We affirm the judgment of the trial court.
At trial plaintiff testified that in February 1959 he telephoned Bruce Dennis at W.G.N. about a television program idea involving horse racing. *fn1 Dennis sent the plaintiff a release form with a cover letter indicating that W.G.N. required submission of the signed release form along with a description of the idea being submitted. Plaintiff modified the language of the release form, signed it, and sent it to Dennis along with a two page letter listing a number of program ideas. One of those ideas was:
"Another method which would be easily adaptable to T.V. would be the actual filming of the races as they are run at any race track. In this method people at home can be included in a nationwide game, numbered cards can be used the same as described above. The number of races can be prearranged on each card, with the cards having different combinations of numbers, for each race. There can be one winner for each race, or it can be done as it is at the race track, WIN, PLACE OR SHOW. The awards being lesser for place and show, the money could be the actual mutuels or any prearranged amounts."
Dennis then sent the plaintiff a letter acknowledging receipt of the letter and stating that W.G.N. was not soliciting new program material and would not be able to consider additions to their schedule.
In January 1967 plaintiff viewed a television program broadcast by W.G.N. entitled "Let's Go To The Races." This was a weekly game show sponsored by Jewel. On each telecast films of five horse races were shown. Tickets available to the public at Jewel stores listed one horse by number for each race. The tickets were coded by number and color for each week's program. The television viewer whose card number for a race matched the number of the winning horse in that race could redeem a cash prize at Jewel. Plaintiff believed that his program suggestion was the basis of the show and he ultimately instituted the action now before us.
Defendants presented the testimony of Walter Schwimmer, a television producer who developed programs and sold them to individual stations, networks, and advertising agencies. This involved the creation of an original idea and its development into a completed film program for sale. Schwimmer testified that in 1956 he and his program director, Arthur Pickens, began to develop the idea of a horse racing television show. They designed their own methods of filming actual horse races so as to enable the viewer to better follow the progress of an individual horse. In 1958 they made a film of a horse race at a local race track using those techniques.
At the same time Schwimmer was working on the audience participation aspect of the show, which he had perceived from the outset as being crucial to the show's success.

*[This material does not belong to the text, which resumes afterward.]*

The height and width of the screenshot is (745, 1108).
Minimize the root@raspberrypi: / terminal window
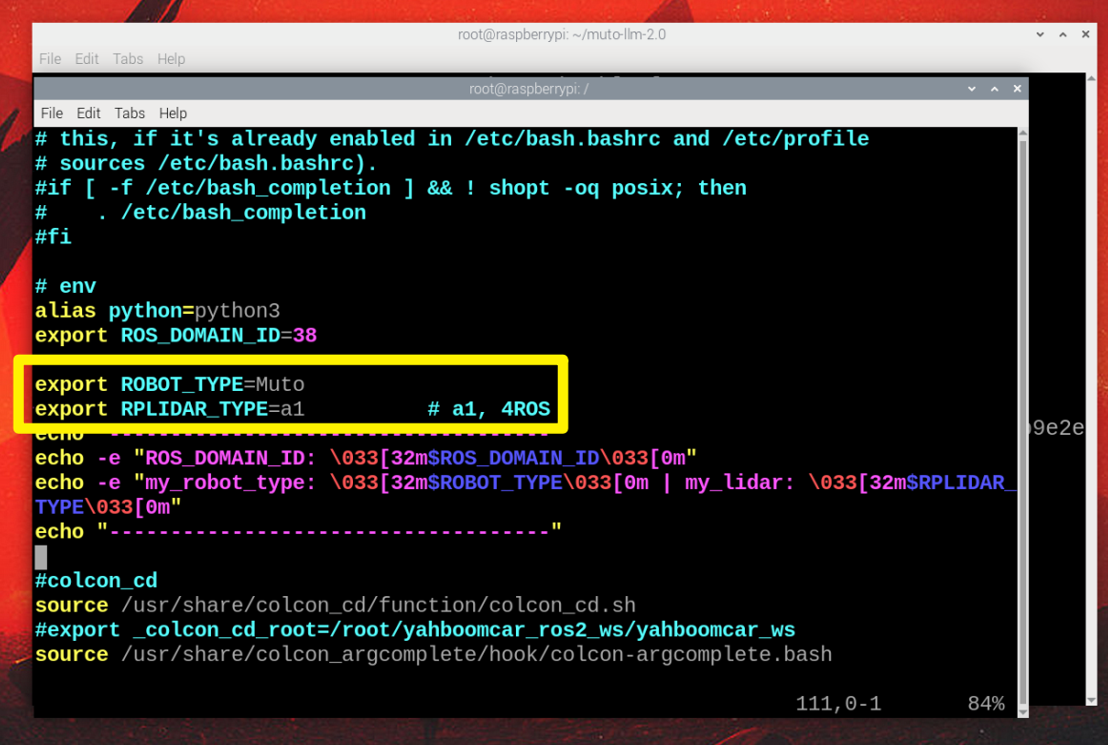972,88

In an undated memorandum, which Schwimmer recalled writing in the fall of 1958, he outlined his plans at the time for the show, which would consist of five filmed races. Home viewers could pick up a ticket at retail outlets on which they could write in the numbers of the horses they thought would win. The tickets would be mailed in for determination of winners. Later in 1958 Schwimmer and his associates determined that it would be too expensive to process all those mailed entries. Late that year, or at least within the first two months of 1959, they decided that the cards should already have the numbers printed on them when they were distributed so that only the winning cards would be mailed, thereby saving much of the processing expense.
In March of 1959 Schwimmer mailed a letter, which he described as a trial balloon, to a number of television stations requesting their reaction to his idea for a television show involving filmed horse races. The only audience participation feature proposed was that viewers could get copies of the racing program for each race prior to the broadcast. Indeed, the letter specifically stated that no prizes would be involved. At trial Schwimmer explained that he only wanted the stations' reactions to the racing aspect of the show. He was aware of possible problems with the Federal Communications Commission concerning the broadcasting of gambling-related events and he did not wish the stations to react to that aspect.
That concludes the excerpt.